Although this report shows remote communities as generally having housing and other public facilities not dissimilar to those elsewhere, more than 30 per cent of dwellings managed by indigenous housing organisations need major repair each year; annual maintenance expenditure per dwelling is high; more than one third of communities experience water restrictions each year, mostly due to equipment breakdowns; and nearly half of larger communities experience annual problems with sewerage systems. In short, publicly provided facilities are badly maintained---and maintenance depends heavily on employing non-indigenous labour and managers.

The limited extent of the job market is particularly relevant for the many young males whose traditional role in the society has largely disappeared.

Should the Government continue to provide extensive services that encourage Aborigines to stay in communities where limited employment opportunities are available? Of course, some may wish to continue living there. But the more that facilities and welfare---'sit down money'---are provided, the less inclined will residents be to make the integrationist moves that provide improved life styles and health.

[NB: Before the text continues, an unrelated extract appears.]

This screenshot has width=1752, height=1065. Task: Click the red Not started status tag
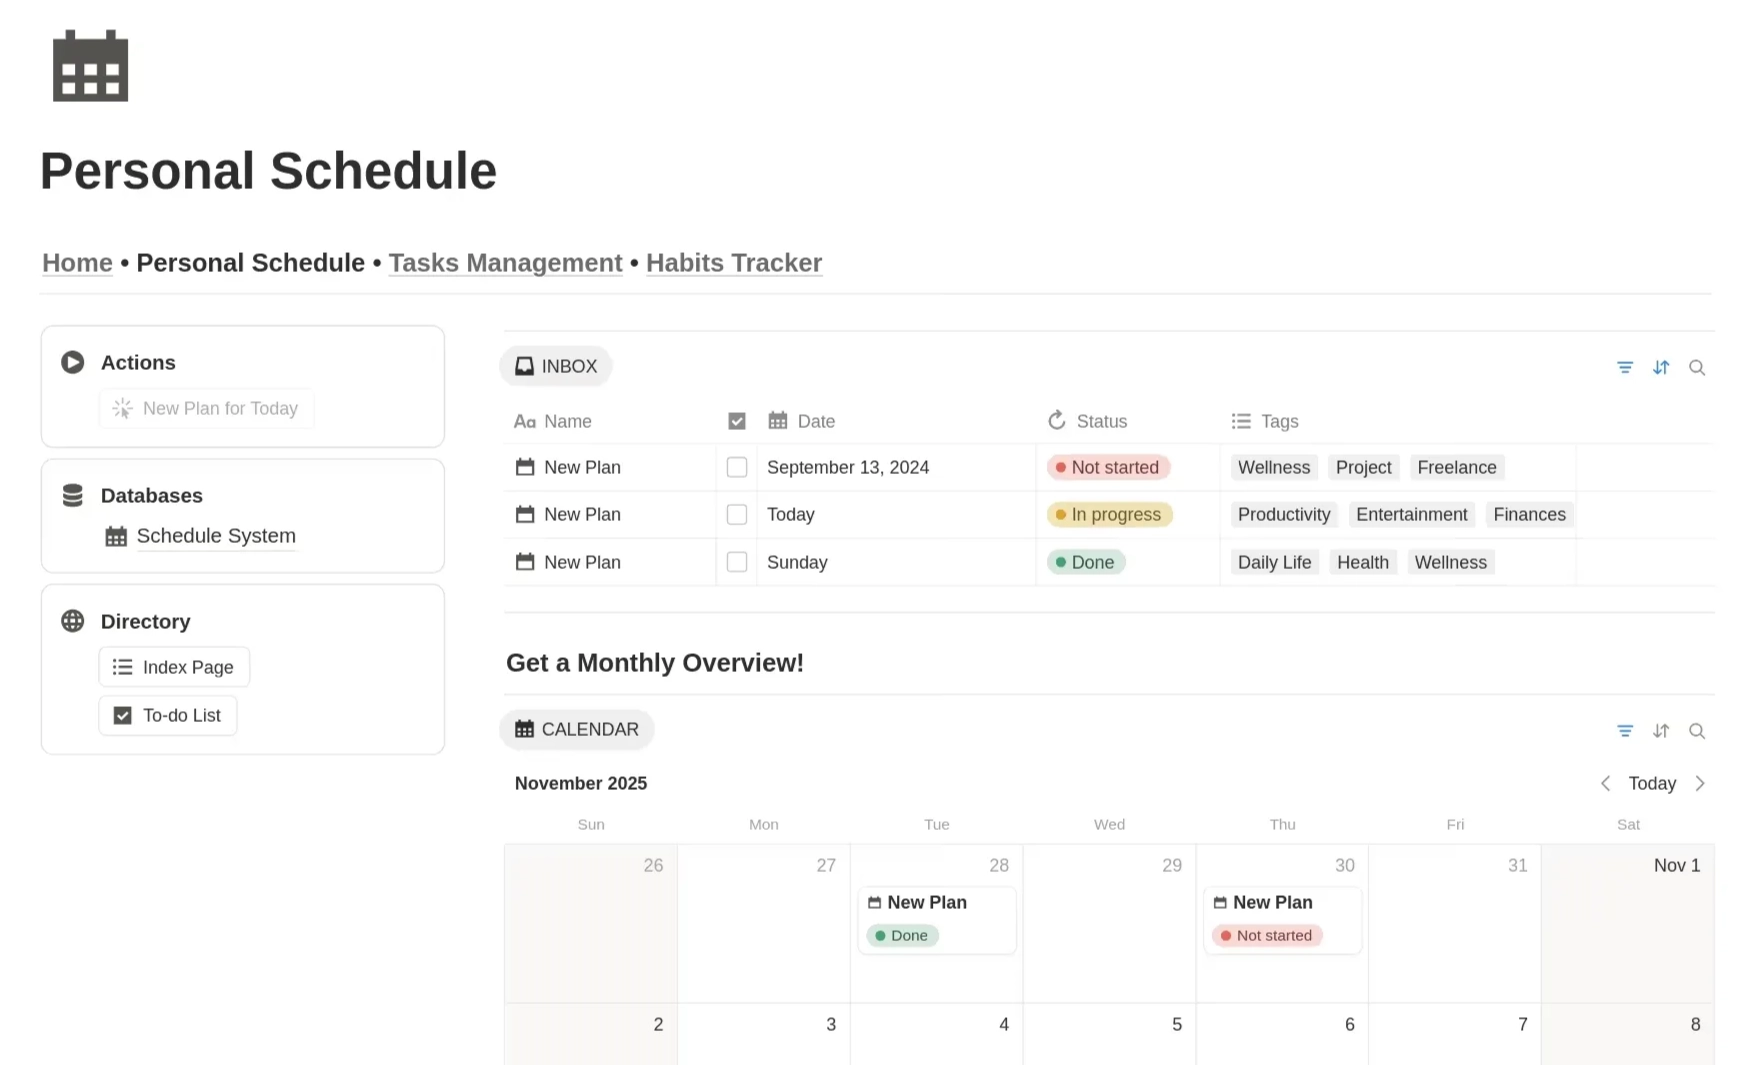coord(1107,467)
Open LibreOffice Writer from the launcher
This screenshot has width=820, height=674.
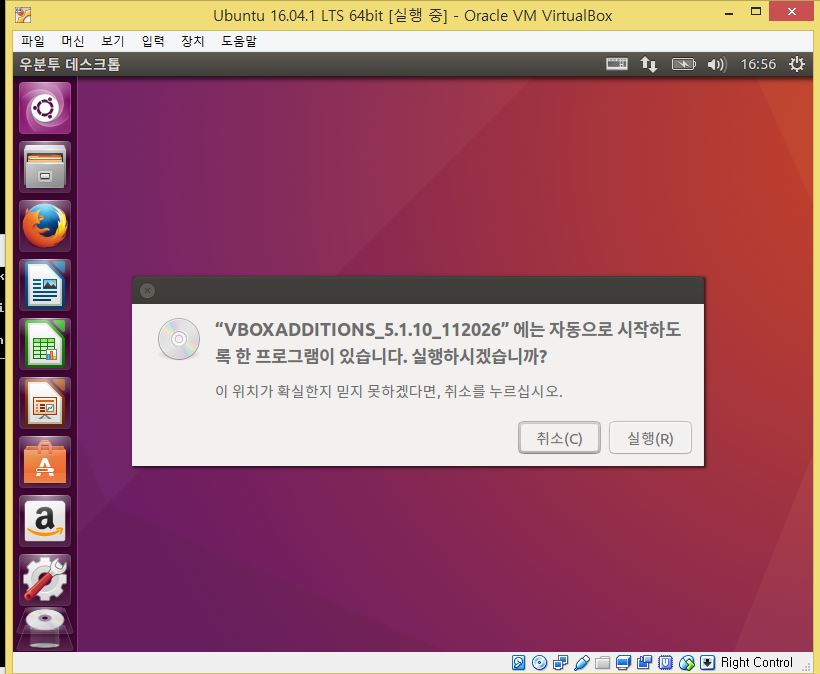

If Aborigines are encouraged to move to where employment is more available, and where the law is enforced, they will more likely find jobs and live longer and more happily. Measures of assistance, such as the provision of larger housing and employment subsidies in more populated areas, and higher subsidies for educating children outside remoter communities, could be enormously helpful.

Similarly, the economic activities of Aborigines in remoter communities should not be confined to communal land. A major reform is needed to the basis on which land is useable for economic purposes. Greater opportunities for individual Aborigines to hold land, and operate small businesses themselves, would be a big step forward.

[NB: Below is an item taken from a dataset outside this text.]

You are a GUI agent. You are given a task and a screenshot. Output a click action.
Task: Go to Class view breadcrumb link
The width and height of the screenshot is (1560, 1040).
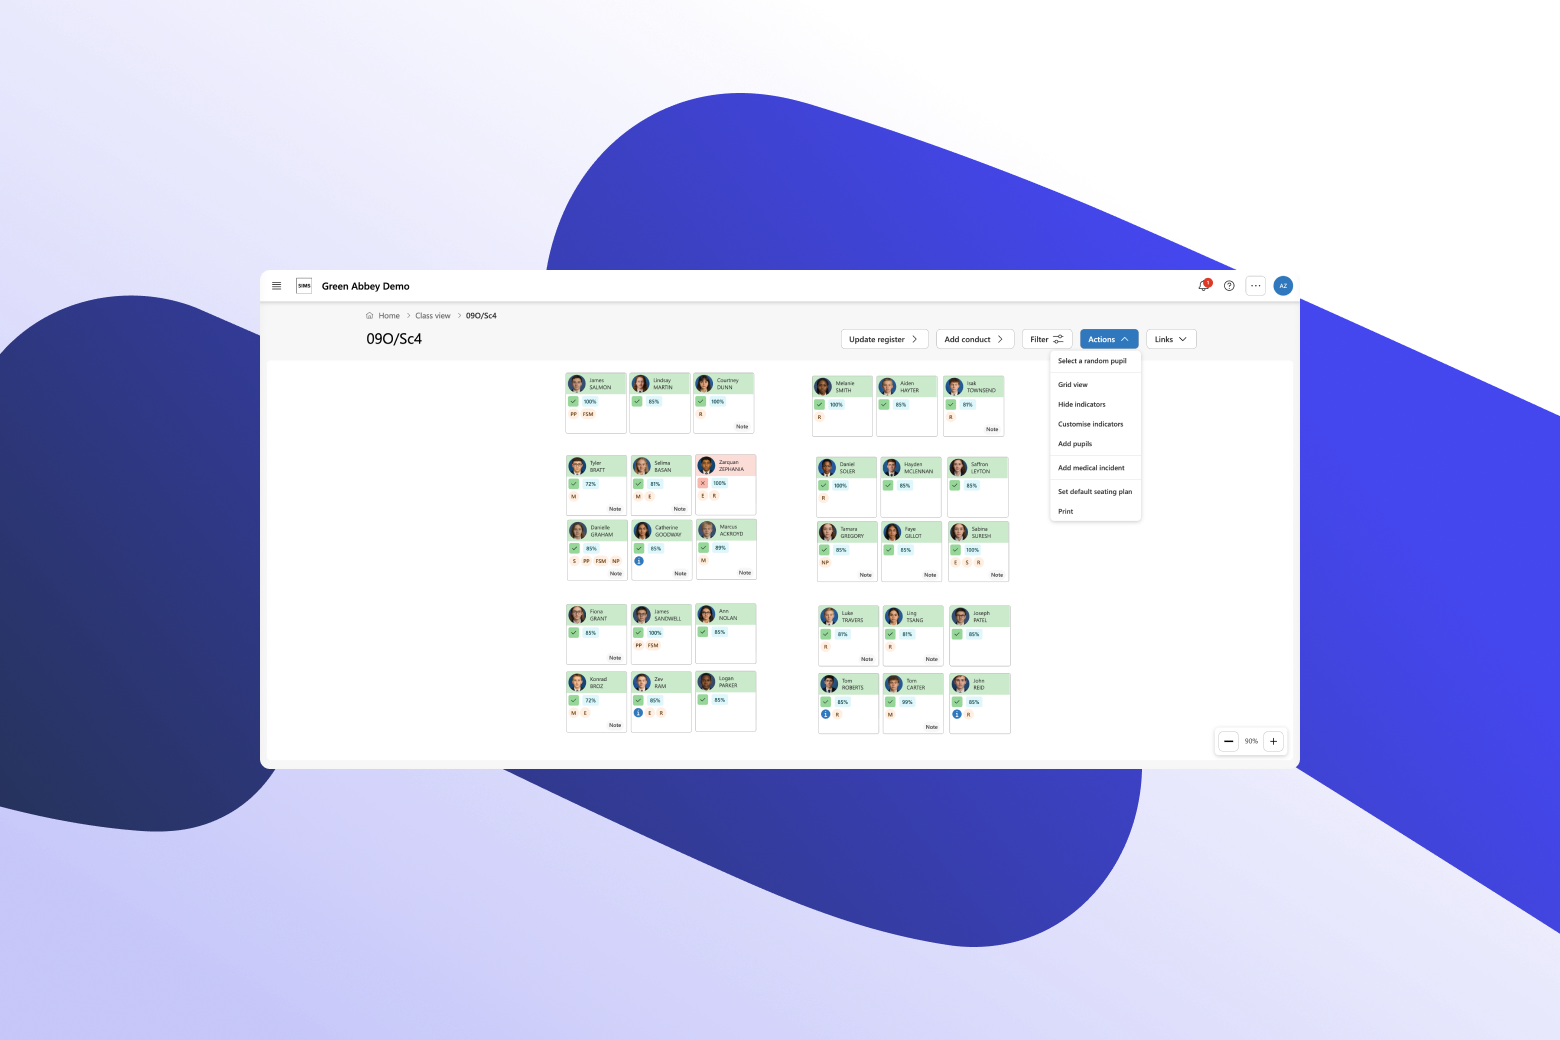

It is remarkable that since the 1970s historians and other well-meaning academics have condemned Aboriginal assimilation into the mainstream and urged the same policies of segregation that were such an abject failure in the 19th and early 20th centuries.

In The Fabrication of Aboriginal History, Keith Windschuttle has exposed the failure of most orthodox historians to give an accurate interpretation of the history of relations between indigenes and non-indigenes in colonial Tasmania. His analysis of the establishment in the 1830s of a government-funded separate community of Aborigines on Flinders Island is particularly relevant. As he points out, this concept of physically separating Aboriginal people from British colonists, in order to "civilize them", provided a model that was followed by both colonial and state governments for the next 150 years.

The separation experiment on Flinders Island was an utter failure, ending with the death of all the Aborigines within 30 years from disease and boredom. It is about time we learned from history.